Can you change every "Where should I click to" in the records below to "Where should I tap to" and give all the records back with nothing else altered?

------------------------------

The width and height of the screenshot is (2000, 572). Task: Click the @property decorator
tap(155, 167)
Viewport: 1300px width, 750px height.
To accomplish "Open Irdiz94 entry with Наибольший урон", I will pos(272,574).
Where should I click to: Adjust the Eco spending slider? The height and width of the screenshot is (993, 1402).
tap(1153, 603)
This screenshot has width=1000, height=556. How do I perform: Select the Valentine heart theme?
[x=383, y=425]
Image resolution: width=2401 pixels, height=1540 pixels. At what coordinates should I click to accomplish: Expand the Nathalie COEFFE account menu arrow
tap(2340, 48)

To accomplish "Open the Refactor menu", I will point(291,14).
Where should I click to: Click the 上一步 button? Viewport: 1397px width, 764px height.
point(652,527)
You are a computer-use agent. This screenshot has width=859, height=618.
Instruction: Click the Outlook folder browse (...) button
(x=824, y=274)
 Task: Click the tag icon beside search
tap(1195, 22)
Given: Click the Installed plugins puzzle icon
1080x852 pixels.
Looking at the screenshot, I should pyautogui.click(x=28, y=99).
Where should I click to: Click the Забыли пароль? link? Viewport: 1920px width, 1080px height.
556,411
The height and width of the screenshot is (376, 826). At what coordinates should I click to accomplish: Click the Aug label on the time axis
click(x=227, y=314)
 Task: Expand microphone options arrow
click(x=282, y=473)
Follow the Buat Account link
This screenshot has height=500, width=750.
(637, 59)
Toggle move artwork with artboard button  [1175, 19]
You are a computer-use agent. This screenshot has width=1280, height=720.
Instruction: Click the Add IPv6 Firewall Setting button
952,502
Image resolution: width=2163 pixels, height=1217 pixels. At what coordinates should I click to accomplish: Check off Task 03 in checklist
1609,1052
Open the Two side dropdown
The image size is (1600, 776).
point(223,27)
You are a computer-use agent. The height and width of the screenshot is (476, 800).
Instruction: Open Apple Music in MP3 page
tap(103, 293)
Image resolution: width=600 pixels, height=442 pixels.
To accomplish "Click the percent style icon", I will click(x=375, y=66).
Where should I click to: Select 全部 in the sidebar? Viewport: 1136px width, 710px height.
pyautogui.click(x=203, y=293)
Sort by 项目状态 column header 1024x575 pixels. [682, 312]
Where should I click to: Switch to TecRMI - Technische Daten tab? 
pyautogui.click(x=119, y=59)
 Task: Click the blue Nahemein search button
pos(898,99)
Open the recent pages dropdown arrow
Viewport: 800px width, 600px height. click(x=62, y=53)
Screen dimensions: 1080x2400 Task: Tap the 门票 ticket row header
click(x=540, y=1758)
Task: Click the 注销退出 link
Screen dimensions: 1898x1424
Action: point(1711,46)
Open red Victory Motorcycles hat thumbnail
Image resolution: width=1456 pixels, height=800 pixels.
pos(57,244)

------------------------------

Response:
The width and height of the screenshot is (2000, 572). Task: Click the @property decorator
tap(155, 167)
Viewport: 1300px width, 750px height.
To accomplish "Open Irdiz94 entry with Наибольший урон", I will pos(272,574).
Where should I tap to: Adjust the Eco spending slider? The height and width of the screenshot is (993, 1402).
tap(1153, 603)
This screenshot has width=1000, height=556. How do I perform: Select the Valentine heart theme?
[x=383, y=425]
Image resolution: width=2401 pixels, height=1540 pixels. At what coordinates should I click to accomplish: Expand the Nathalie COEFFE account menu arrow
tap(2340, 48)

To accomplish "Open the Refactor menu", I will point(291,14).
Where should I tap to: Click the 上一步 button? Viewport: 1397px width, 764px height.
point(652,527)
You are a computer-use agent. This screenshot has width=859, height=618.
Instruction: Click the Outlook folder browse (...) button
(x=824, y=274)
 Task: Click the tag icon beside search
tap(1195, 22)
Given: Click the Installed plugins puzzle icon
1080x852 pixels.
Looking at the screenshot, I should pyautogui.click(x=28, y=99).
Where should I tap to: Click the Забыли пароль? link? Viewport: 1920px width, 1080px height.
556,411
The height and width of the screenshot is (376, 826). At what coordinates should I click to accomplish: Click the Aug label on the time axis
click(x=227, y=314)
 Task: Expand microphone options arrow
click(x=282, y=473)
Follow the Buat Account link
This screenshot has height=500, width=750.
(637, 59)
Toggle move artwork with artboard button  [1175, 19]
You are a computer-use agent. This screenshot has width=1280, height=720.
Instruction: Click the Add IPv6 Firewall Setting button
952,502
Image resolution: width=2163 pixels, height=1217 pixels. At what coordinates should I click to accomplish: Check off Task 03 in checklist
1609,1052
Open the Two side dropdown
The image size is (1600, 776).
point(223,27)
You are a computer-use agent. The height and width of the screenshot is (476, 800).
Instruction: Open Apple Music in MP3 page
tap(103, 293)
Image resolution: width=600 pixels, height=442 pixels.
To accomplish "Click the percent style icon", I will click(x=375, y=66).
Where should I tap to: Select 全部 in the sidebar? Viewport: 1136px width, 710px height.
pyautogui.click(x=203, y=293)
Sort by 项目状态 column header 1024x575 pixels. [682, 312]
Where should I tap to: Switch to TecRMI - Technische Daten tab? 
pyautogui.click(x=119, y=59)
 Task: Click the blue Nahemein search button
pos(898,99)
Open the recent pages dropdown arrow
Viewport: 800px width, 600px height. click(x=62, y=53)
Screen dimensions: 1080x2400 Task: Tap the 门票 ticket row header
click(x=540, y=1758)
Task: Click the 注销退出 link
Screen dimensions: 1898x1424
Action: point(1711,46)
Open red Victory Motorcycles hat thumbnail
Image resolution: width=1456 pixels, height=800 pixels.
pos(57,244)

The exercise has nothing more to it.